Already, Casa Adams Fine Wares have hosted workshops and an open studio in Coconut Crab, enabling the public to enter the workspace and network with other like minded community members. A passive connection between the studio and family home is maintained through the garden. It acts as an intermediate shared space which can be utilised by all people living and/or working on the site.

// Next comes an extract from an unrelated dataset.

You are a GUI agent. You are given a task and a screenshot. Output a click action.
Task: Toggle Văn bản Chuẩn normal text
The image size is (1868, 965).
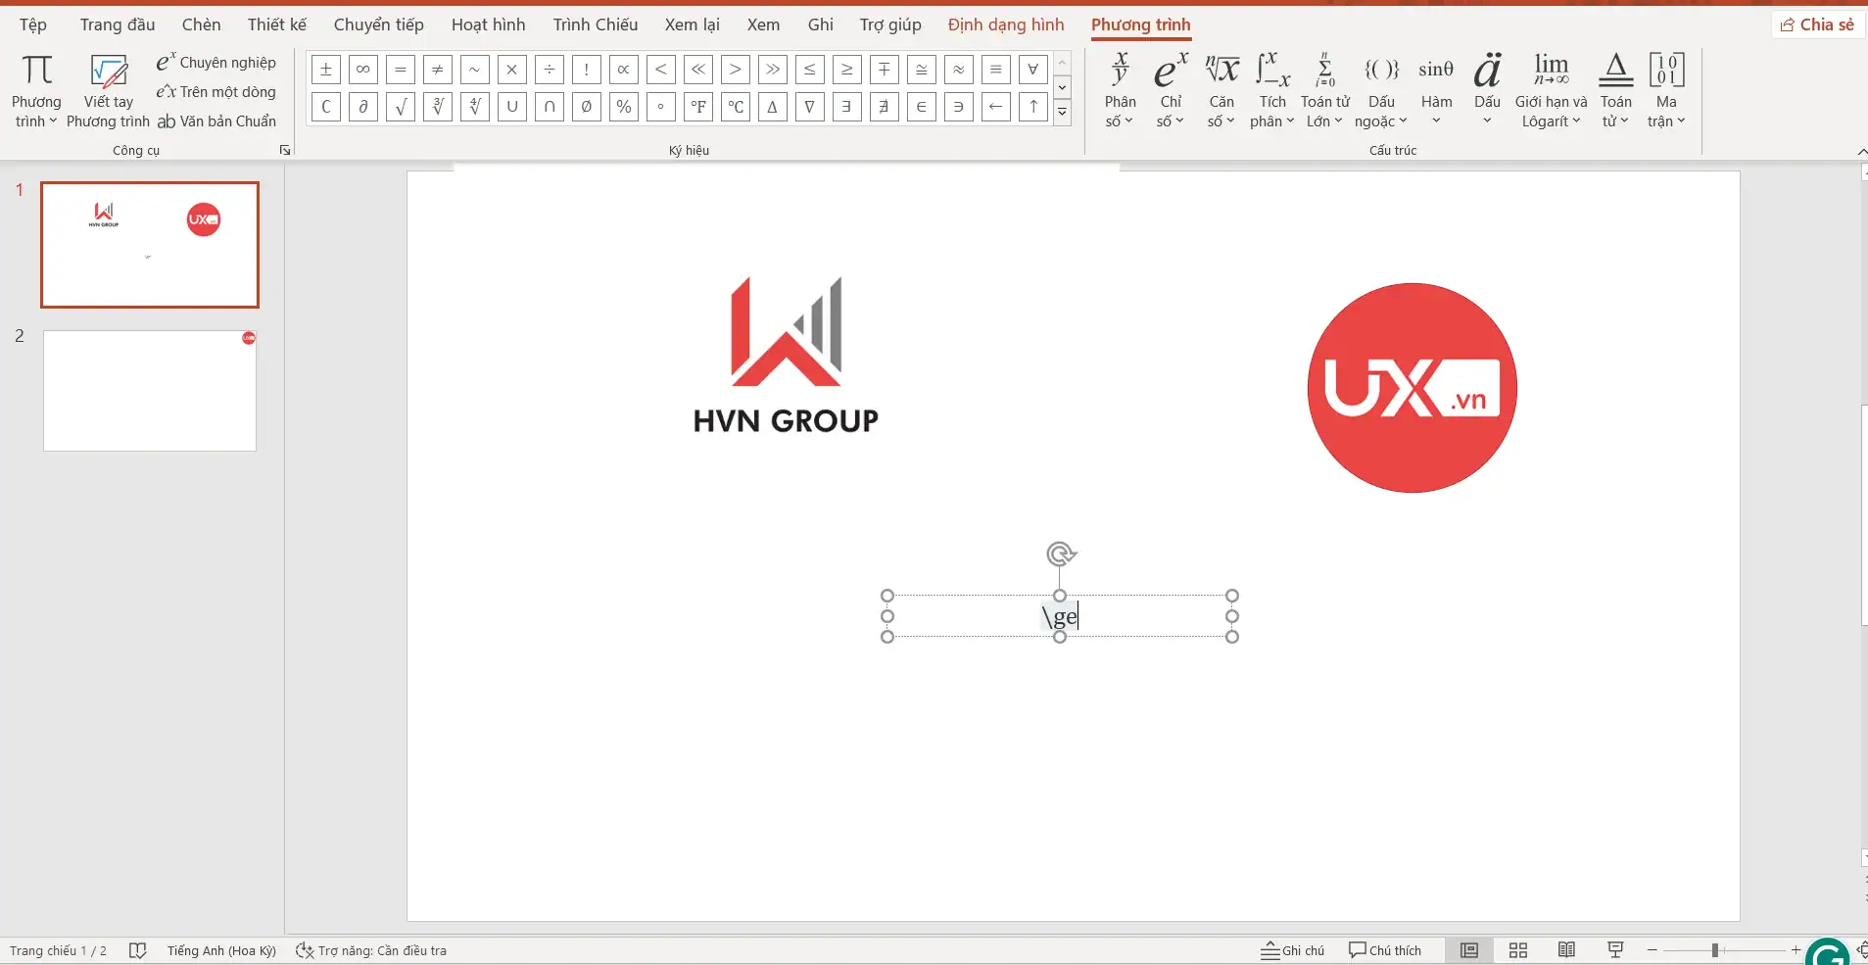point(216,121)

After ASA’s suggestion to create facade tiles from within the studio, Casa Adams quickly settled on a Coconut Crab as it would be a brilliant species for education. It is the largest terrestrial crab, measuring up to 1m wide, can climb trees to reach for food, has high intelligence and can live up to 60 years. Coconut crabs are listed as Vulnerable and whilst they thrive in remote and unpopulated islands across the Indo-Pacific, they are at risk from being overharvested by humans and threatened from climate change. There are regulations to help protect coconut crabs, although the specifics are determined by each country. The best way we can promote this specie is by reducing consumption but also by sharing its wonders so more people are motivated to conserve it.
What are the key concepts?
The site is zoned for multi-residential housing, however, the clients were not eager to capitalise on this, as they wanted to maintain the quaint character of the street and biodiversity on the site providing respite for surrounding dwellings. Positioning the studio to the rear of the site under the large existing tree and orientated towards the garden, reduces overlooking into the studio and rear yard from neighbouring multi-residential buildings and maximises the site permeability and biodiversity regeneration.

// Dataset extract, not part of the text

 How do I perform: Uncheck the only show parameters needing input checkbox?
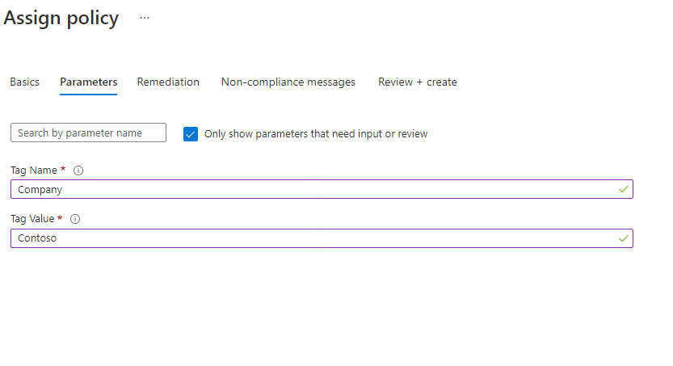191,134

The downstairs of the studio has a large central table for creating, painting, glazing ceramics and workshops. A wall of reused ply shelving acts as drying space and a recycled sink bench top makes clean up easier. The upstairs light penetrating aluminium flooring houses space for additional painting, administration, packing and product photography. The work space overlooks the garden with passive surveillance back to the family home, creating distance between work and home and enabling greater public engagement. In future, the high performance space can easily be adapted to house extended family members or be rented out, adding additional housing stock to Inner West Sydney.
Through the design being built using Passive House principles and utilising passive solar design principles, users get to experience a high degree of thermal comfort throughout the year whilst having a small carbon footprint and operational costs. This was complemented by dematerialisation strategies, recycled materials and a large native and edible landscape.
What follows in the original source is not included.